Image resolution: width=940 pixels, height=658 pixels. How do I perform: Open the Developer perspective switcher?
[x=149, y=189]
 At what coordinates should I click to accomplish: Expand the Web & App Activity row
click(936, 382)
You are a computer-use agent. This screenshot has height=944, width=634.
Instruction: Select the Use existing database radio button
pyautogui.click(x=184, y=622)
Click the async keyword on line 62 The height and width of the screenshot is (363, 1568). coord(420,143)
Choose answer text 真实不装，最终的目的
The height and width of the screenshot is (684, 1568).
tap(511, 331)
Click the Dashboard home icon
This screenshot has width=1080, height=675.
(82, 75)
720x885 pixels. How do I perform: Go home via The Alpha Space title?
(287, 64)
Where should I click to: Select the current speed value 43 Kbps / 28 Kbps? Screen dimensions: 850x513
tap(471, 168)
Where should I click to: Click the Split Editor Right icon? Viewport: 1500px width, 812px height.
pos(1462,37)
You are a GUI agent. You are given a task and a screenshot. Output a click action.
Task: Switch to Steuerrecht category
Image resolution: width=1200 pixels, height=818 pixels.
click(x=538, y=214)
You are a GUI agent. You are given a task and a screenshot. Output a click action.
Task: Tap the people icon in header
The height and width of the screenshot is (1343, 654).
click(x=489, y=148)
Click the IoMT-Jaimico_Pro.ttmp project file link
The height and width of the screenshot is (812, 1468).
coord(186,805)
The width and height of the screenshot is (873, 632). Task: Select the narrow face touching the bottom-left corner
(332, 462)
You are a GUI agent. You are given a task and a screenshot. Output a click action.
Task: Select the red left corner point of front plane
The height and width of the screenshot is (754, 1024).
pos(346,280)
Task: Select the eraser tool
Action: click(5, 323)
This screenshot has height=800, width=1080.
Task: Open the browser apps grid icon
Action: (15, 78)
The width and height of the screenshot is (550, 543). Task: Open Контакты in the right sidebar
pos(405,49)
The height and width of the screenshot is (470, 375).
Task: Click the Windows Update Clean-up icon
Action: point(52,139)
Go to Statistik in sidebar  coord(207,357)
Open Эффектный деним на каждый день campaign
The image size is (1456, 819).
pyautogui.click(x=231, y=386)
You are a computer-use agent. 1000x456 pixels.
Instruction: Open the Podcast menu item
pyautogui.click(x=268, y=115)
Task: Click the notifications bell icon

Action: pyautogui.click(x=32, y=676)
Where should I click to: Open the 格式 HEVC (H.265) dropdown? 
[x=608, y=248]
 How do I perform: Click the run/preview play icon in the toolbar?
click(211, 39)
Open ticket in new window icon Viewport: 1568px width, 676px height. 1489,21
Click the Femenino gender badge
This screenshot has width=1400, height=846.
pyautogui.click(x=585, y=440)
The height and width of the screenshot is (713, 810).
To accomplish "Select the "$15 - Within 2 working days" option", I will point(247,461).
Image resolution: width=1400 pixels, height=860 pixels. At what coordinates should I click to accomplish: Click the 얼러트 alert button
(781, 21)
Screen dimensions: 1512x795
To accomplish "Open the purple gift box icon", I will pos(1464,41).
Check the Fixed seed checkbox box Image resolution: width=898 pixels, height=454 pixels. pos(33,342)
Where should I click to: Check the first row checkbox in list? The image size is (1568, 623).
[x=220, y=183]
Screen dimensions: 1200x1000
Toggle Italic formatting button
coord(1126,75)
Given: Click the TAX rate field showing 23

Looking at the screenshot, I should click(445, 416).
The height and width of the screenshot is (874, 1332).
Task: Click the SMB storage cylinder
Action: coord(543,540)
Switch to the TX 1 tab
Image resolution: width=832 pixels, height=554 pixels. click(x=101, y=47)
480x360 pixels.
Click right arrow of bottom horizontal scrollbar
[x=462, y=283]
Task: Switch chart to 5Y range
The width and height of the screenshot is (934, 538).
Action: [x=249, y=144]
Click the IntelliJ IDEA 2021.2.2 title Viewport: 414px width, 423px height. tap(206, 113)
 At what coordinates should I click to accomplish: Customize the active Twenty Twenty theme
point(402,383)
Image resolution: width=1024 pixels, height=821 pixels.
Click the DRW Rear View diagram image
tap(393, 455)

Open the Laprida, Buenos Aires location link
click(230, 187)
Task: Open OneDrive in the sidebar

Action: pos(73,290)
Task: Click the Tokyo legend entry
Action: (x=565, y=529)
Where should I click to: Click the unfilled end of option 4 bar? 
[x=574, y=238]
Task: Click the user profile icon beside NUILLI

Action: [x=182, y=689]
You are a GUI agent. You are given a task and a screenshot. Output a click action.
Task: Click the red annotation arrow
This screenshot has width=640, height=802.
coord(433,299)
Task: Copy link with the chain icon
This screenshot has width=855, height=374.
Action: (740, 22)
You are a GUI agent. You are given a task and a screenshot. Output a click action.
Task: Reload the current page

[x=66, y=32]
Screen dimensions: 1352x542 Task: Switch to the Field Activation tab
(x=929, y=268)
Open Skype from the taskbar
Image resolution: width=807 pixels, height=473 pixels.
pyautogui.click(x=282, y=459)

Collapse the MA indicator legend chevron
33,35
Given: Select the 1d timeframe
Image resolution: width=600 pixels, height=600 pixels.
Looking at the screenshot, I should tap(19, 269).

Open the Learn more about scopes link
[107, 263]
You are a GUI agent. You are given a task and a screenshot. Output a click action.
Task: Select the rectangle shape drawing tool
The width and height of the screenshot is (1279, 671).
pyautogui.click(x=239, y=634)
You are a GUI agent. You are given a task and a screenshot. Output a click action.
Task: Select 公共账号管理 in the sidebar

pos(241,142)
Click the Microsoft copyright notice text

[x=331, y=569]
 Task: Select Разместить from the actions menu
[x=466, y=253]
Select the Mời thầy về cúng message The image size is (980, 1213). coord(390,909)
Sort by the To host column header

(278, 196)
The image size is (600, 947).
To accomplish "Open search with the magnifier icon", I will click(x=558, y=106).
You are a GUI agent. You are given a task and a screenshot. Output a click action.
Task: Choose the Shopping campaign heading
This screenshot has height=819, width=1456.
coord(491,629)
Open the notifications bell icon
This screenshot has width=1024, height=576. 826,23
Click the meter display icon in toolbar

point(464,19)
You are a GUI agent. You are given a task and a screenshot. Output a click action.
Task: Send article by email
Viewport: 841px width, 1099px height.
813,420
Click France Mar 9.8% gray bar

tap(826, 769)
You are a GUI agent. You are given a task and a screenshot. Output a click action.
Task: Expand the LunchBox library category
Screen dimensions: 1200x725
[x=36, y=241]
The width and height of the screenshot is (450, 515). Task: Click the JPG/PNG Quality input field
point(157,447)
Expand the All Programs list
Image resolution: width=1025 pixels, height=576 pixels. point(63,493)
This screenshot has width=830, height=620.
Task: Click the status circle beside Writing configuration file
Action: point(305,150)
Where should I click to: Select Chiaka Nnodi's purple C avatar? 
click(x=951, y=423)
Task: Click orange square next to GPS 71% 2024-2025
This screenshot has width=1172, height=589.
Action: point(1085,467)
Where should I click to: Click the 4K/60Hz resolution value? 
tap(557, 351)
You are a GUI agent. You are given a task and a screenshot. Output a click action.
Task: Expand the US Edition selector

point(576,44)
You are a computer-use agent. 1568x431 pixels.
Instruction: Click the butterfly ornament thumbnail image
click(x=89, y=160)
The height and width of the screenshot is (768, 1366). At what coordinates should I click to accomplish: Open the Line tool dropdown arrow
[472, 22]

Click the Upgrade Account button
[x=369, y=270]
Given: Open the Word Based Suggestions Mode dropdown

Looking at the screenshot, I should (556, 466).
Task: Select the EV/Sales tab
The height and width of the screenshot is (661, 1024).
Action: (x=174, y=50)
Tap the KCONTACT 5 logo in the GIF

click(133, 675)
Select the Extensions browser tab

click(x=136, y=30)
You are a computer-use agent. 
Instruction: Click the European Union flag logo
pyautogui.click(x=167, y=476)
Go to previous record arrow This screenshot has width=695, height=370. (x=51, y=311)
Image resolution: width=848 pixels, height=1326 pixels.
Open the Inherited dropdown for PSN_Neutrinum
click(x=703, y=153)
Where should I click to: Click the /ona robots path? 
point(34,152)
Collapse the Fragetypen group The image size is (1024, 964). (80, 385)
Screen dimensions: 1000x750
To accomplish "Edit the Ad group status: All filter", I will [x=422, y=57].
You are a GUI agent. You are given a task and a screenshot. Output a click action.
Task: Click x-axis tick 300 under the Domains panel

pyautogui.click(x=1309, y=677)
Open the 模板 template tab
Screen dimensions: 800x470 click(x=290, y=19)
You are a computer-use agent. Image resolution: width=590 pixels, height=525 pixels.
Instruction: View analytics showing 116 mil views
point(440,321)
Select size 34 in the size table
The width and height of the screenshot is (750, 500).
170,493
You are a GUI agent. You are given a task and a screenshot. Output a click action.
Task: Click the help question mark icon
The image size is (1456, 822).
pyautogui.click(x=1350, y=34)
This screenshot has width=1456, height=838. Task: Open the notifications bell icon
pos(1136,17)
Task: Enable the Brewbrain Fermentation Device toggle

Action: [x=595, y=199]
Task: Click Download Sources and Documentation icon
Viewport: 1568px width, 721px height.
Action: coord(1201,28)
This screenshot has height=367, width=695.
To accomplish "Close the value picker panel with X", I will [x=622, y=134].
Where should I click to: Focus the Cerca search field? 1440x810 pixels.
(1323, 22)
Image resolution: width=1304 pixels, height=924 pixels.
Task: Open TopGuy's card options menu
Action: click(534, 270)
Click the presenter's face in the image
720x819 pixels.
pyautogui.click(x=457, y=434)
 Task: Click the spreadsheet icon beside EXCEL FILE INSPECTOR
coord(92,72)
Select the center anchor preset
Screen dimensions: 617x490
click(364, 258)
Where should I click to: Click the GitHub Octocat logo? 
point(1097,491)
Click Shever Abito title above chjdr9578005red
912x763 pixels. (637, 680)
----
**How to complete this task**
Return every line from the material that contains the word "category".

**Answer section**
Task: Switch to Steuerrecht category
Task: Expand the LunchBox library category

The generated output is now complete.